The Value of Failing Tests

Oct 30, 2018 | Best Practices, Test Automation Insights

Value of failing tests
Proponents of test-driven development (TDD) can be overheard muttering their mantra to themselves and others: “Red, green, refactor.” The red-green-refactor pattern is a simplification of the TDD cycle, which requires that you demonstrate test failure prior to writing the code to make it pass.

The colorful part of the mantra derives from the tools used, which universally use a stoplight color scheme to indicate whether a test is passing or failing. Red indicates that you ran a test through a unit testing tool and at least one expectation described by the test was not met. Green indicates that the test passed: All expectations described by the test were met and no errors occurred during test execution.

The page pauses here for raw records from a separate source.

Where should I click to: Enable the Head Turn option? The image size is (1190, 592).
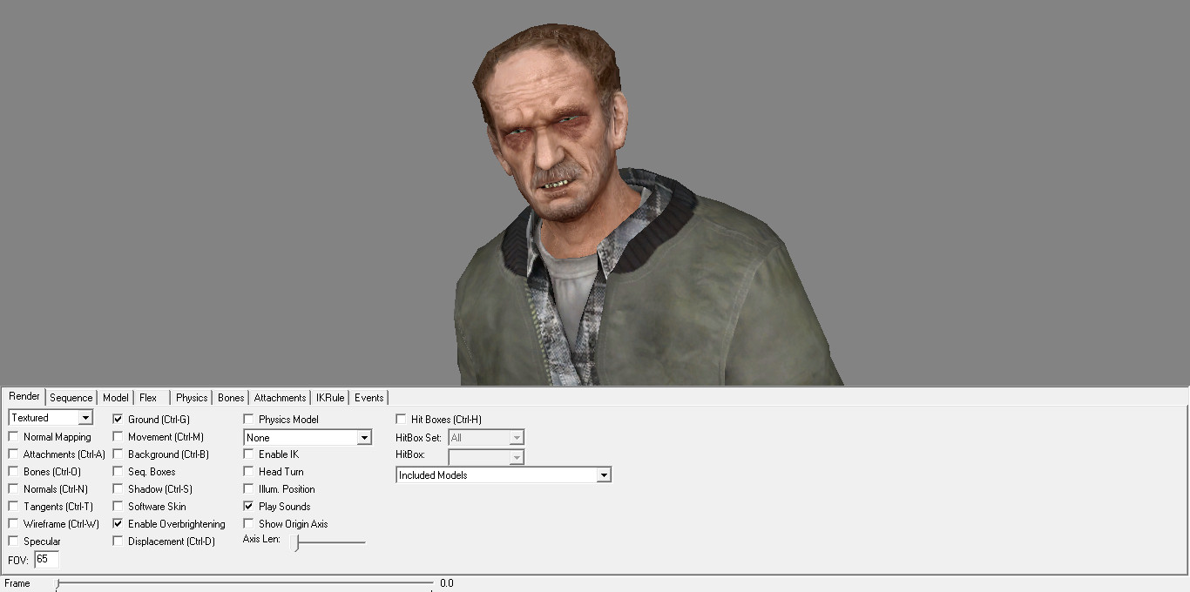[248, 471]
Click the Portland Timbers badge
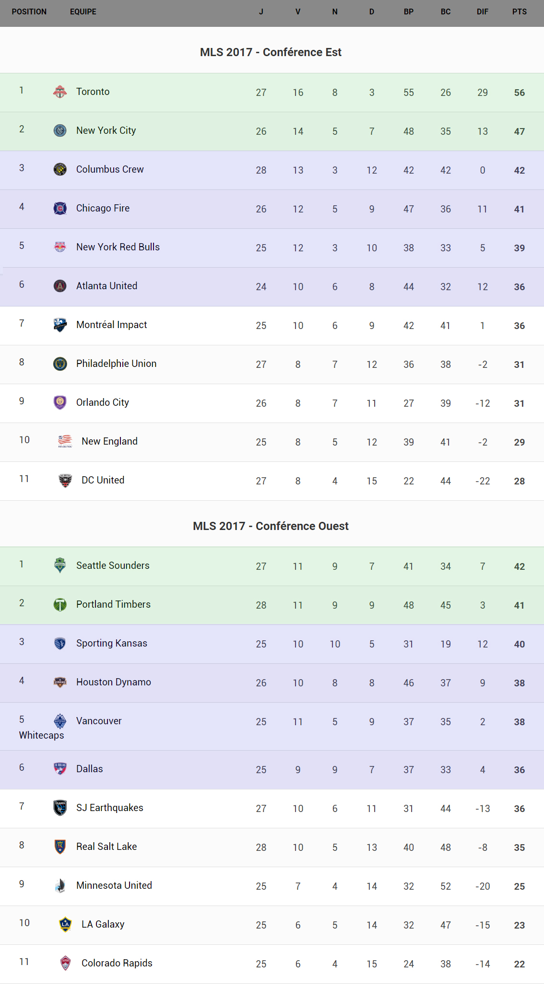Image resolution: width=544 pixels, height=989 pixels. click(x=60, y=604)
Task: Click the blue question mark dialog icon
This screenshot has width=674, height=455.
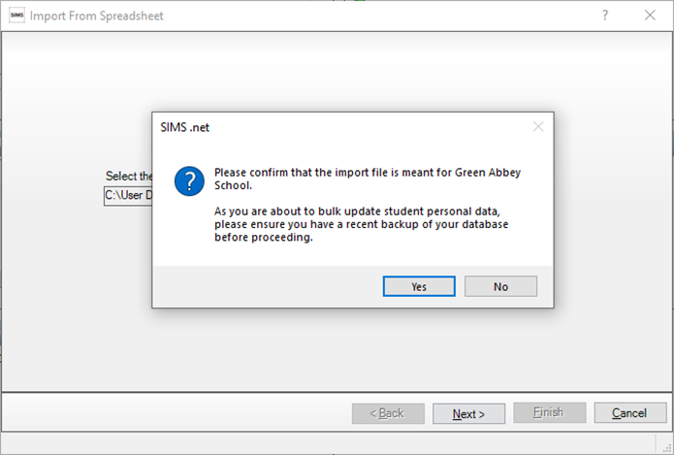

In TDD, a test describes a new behavior through code that interacts with the underlying system. The test asserts that expected conditions hold true upon completion of that interaction.

Because the test is describing yet-to-be-implemented behavior, it might not even compile when first written. It might take the developer a few minutes and attempts to build enough code before the test can execute in a unit testing framework. These incremental steps are failures, but they’re not the red we’re looking for: A test must fully describe the new behavior before we consider the red part of the TDD cycle complete.

But what’s the point? If we know that a test describes nonexistent behavior, why take the time to run it through the testing tool? It might take only a couple of seconds to run the test and another couple to note the result, but we know that seconds are precious things that add up to real time.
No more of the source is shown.